# BIG BITS - anyway to use them?



## brettmansdorf (Jan 15, 2008)

Really quickly...
Buddy has a contract - just changed stipulations to 1.25" bits from 3/4" bits.
Dropped off 9 (5 new). They are hefty. 

Want to use.

Have: 
PorterCable 10a in PC table - not a chance
bosch (12a) 1613 in seperate table - might be able to turn.
bosch (15a) 1619 (a friends) which I might buy. Likely able to turn if I can find an adapter or collet big enough.

Open to buying a different 15a machine or even a shaper table. Would prefer to stay away from 220v (draws too much attention from the wife). Currently under election year argument with her that the rumor that some people actually park cars in the garage is simply a myth spoken by some politician.

Know of any which has a 3/4" collet (15a router).

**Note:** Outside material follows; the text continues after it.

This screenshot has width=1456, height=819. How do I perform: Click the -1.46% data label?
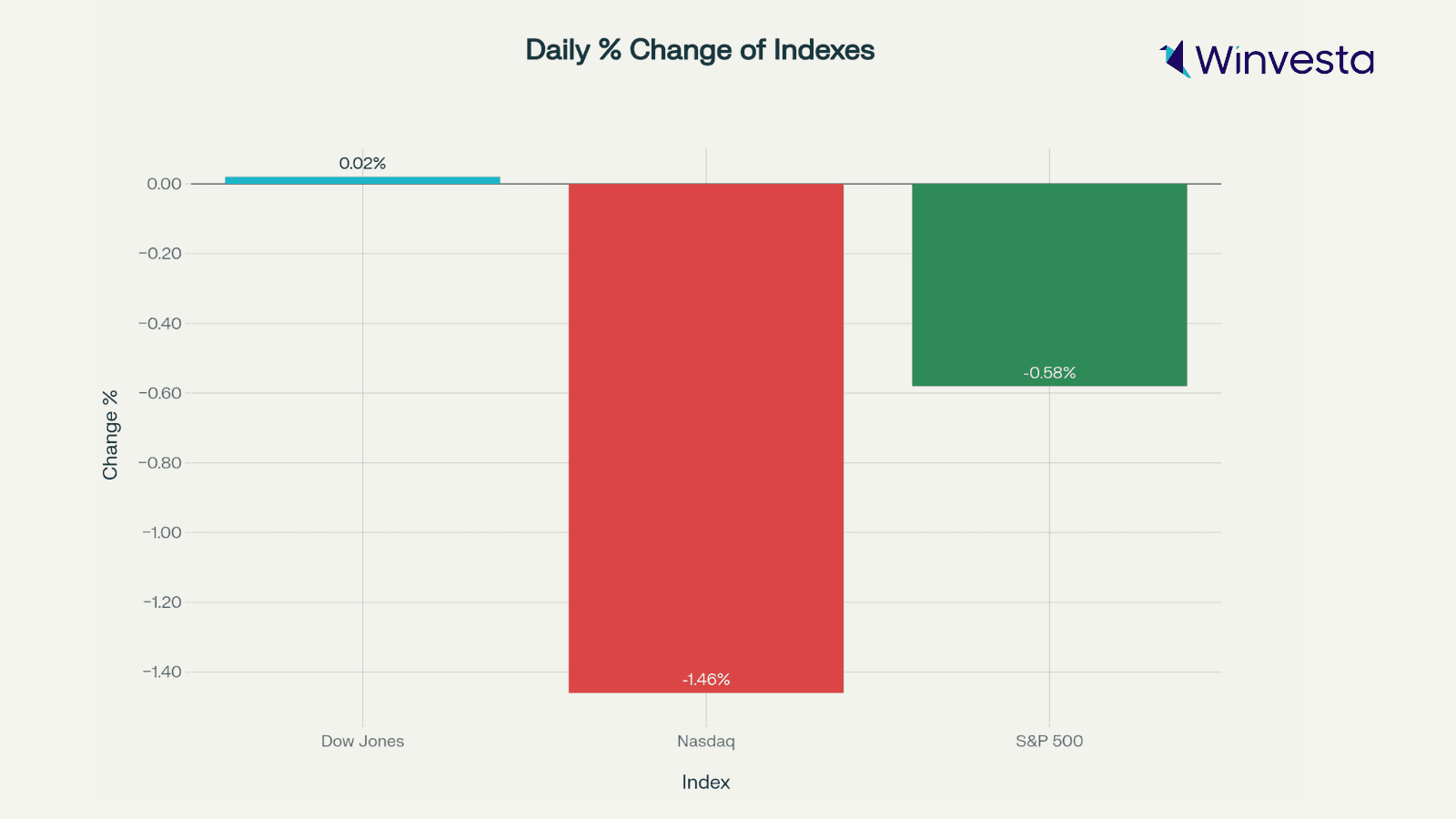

If not, could I buy a lower end shaper (smaller - prefer it weigh less than my car), on 110v which will accept the 3/4" and 1/2"? Suggestions...

Thanx.


----------



## Dr.Zook (Sep 10, 2004)

Welcome to thee forums brettmansdorf.


----------



## bobj3 (Jan 17, 2006)

Hi brettmansdorf

Stick with the 15amp. ( 2hp or 2 1/2HP ) routers, it can do so much more than a shaper .....

They do make a 3/4 collet size routers but they are not cheap,,,they are made for commercial /Hvy. duty work..and most are 220/440 volt and 3phz.

The 1/2"/1/4" routers can do all the router jobs you want to do..

You can buy a shaper that will take on 1/2" and 3/4" ID cutters but most of the cutters are HSS/some are carb. tiped, unlike most of the router bits now days that are carb.tipped....and they are cheaper and will stay sharper and last longer...

http://grizzly.com/products/searchresults.aspx?q=shaper
http://grizzly.com/products/searchresults.aspx?q=Shaper cutters


=============







brettmansdorf said:


> Really quickly...
> Buddy has a contract - just changed stipulations to 1.25" bits from 3/4" bits.
> Dropped off 9 (5 new). They are hefty.
> 
> ...


----------



## brettmansdorf (Jan 15, 2008)

Any 15amp routers that have the 3/4" collet?

My main objective is to be able to use some of these bits (which are all carbide tipped).


----------



## Hamlin (Dec 25, 2005)

If you intend on using these in table use only, why not use a drill press, have it act like an overhead router? I'm not sure you will find too many "hand-held" with a 3/4" collet. A shaper maybe but doubtful for a hand-held.


----------



## Charles M (Apr 10, 2006)

Are they 3/4" shank router bits or 3/4" bore shaper cutters? If cutters then you should only use them on a shaper and never try to fit them to a router. I'm not aware of any hand held routers with collets larger than 1/2".


----------



## brettmansdorf (Jan 15, 2008)

3/4" shank router bits from a CNC machine.

Several of the bits are designed for soft metal or wood (high end stuff).

I've emailed every manufacturer I could find (of shapers) and all have said no. Several "reps" have suggested a custom fabricated or altered CNC collet for a shaper - but really don't want to 'risk', and most shapers only turn at 10K - while these are all rated above 12-15K.

think I will either weight for an easily convertable motor from an older CNC (expensive), or simply pass on usage.

Bummer...


----------



## Hamlin (Dec 25, 2005)

CNC machines are another breed of tool. Unless you which to wait to purchase one at a sale somewhere, probably best to pass on the usage of them. I still think you could use them in a drill press, would act like an overhead router but, at a much slower speed.

Just my 2 cents worth.


----------



## Mike (Nov 22, 2004)

First off CNC bits are not designed to be used in routers. Router bits with a 1/2" shank and a 1-1/4" cutting size are easy enough and could be used by any of the mentioned routers.


----------